# Records supplied
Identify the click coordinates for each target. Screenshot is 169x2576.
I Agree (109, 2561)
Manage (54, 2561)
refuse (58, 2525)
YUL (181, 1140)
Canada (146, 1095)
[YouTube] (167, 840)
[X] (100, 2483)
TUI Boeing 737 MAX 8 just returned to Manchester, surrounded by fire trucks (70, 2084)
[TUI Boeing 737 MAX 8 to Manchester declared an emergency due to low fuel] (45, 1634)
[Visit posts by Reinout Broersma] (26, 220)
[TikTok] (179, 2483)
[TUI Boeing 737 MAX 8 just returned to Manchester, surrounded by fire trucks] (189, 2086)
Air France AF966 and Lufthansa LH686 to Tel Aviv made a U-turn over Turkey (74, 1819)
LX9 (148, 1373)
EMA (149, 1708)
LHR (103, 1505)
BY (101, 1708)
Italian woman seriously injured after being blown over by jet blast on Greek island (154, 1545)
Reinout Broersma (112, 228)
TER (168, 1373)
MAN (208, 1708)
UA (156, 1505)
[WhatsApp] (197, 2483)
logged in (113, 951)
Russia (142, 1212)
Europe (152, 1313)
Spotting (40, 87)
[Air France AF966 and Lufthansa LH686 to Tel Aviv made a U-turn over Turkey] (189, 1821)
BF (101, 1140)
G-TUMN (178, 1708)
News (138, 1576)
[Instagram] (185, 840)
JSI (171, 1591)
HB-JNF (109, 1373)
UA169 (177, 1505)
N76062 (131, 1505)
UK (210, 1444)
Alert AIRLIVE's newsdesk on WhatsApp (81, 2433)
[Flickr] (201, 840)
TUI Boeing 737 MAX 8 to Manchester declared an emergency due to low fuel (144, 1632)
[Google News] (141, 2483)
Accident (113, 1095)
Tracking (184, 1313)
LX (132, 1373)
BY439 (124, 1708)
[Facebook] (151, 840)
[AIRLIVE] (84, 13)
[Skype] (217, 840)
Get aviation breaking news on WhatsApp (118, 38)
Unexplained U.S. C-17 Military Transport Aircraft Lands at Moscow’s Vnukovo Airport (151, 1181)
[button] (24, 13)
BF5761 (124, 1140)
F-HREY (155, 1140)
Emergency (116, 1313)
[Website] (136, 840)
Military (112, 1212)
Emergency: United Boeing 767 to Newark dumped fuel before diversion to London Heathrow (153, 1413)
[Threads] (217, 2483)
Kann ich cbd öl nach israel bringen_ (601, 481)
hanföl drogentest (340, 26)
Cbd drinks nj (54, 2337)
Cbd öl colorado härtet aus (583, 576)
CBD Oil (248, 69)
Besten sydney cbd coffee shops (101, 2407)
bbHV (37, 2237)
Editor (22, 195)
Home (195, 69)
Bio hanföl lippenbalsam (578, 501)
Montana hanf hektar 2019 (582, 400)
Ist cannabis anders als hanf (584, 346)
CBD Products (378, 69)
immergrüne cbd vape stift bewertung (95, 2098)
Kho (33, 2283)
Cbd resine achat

# Exercise goal
The material above should be given again in full, exactly.

# Solution to this exercise
Identify the click coordinates for each target. Screenshot is 169x2576.
I Agree (109, 2561)
Manage (54, 2561)
refuse (58, 2525)
YUL (181, 1140)
Canada (146, 1095)
[YouTube] (167, 840)
[X] (100, 2483)
TUI Boeing 737 MAX 8 just returned to Manchester, surrounded by fire trucks (70, 2084)
[TUI Boeing 737 MAX 8 to Manchester declared an emergency due to low fuel] (45, 1634)
[Visit posts by Reinout Broersma] (26, 220)
[TikTok] (179, 2483)
[TUI Boeing 737 MAX 8 just returned to Manchester, surrounded by fire trucks] (189, 2086)
Air France AF966 and Lufthansa LH686 to Tel Aviv made a U-turn over Turkey (74, 1819)
LX9 (148, 1373)
EMA (149, 1708)
LHR (103, 1505)
BY (101, 1708)
Italian woman seriously injured after being blown over by jet blast on Greek island (154, 1545)
Reinout Broersma (112, 228)
TER (168, 1373)
MAN (208, 1708)
UA (156, 1505)
[WhatsApp] (197, 2483)
logged in (113, 951)
Russia (142, 1212)
Europe (152, 1313)
Spotting (40, 87)
[Air France AF966 and Lufthansa LH686 to Tel Aviv made a U-turn over Turkey] (189, 1821)
BF (101, 1140)
G-TUMN (178, 1708)
News (138, 1576)
[Instagram] (185, 840)
JSI (171, 1591)
HB-JNF (109, 1373)
UA169 (177, 1505)
N76062 (131, 1505)
UK (210, 1444)
Alert AIRLIVE's newsdesk on WhatsApp (81, 2433)
[Flickr] (201, 840)
TUI Boeing 737 MAX 8 to Manchester declared an emergency due to low fuel (144, 1632)
[Google News] (141, 2483)
Accident (113, 1095)
Tracking (184, 1313)
LX (132, 1373)
BY439 (124, 1708)
[Facebook] (151, 840)
[AIRLIVE] (84, 13)
[Skype] (217, 840)
Get aviation breaking news on WhatsApp (118, 38)
Unexplained U.S. C-17 Military Transport Aircraft Lands at Moscow’s Vnukovo Airport (151, 1181)
[button] (24, 13)
BF5761 (124, 1140)
F-HREY (155, 1140)
Emergency (116, 1313)
[Website] (136, 840)
Military (112, 1212)
Emergency: United Boeing 767 to Newark dumped fuel before diversion to London Heathrow (153, 1413)
[Threads] (217, 2483)
Kann ich cbd öl nach israel bringen_ (601, 481)
hanföl drogentest (340, 26)
Cbd drinks nj (54, 2337)
Cbd öl colorado härtet aus (583, 576)
CBD Oil (248, 69)
Besten sydney cbd coffee shops (101, 2407)
bbHV (37, 2237)
Editor (22, 195)
Home (195, 69)
Bio hanföl lippenbalsam (578, 501)
Montana hanf hektar 2019 (582, 400)
Ist cannabis anders als hanf (584, 346)
CBD Products (378, 69)
immergrüne cbd vape stift bewertung (95, 2098)
Kho (33, 2283)
Cbd resine achat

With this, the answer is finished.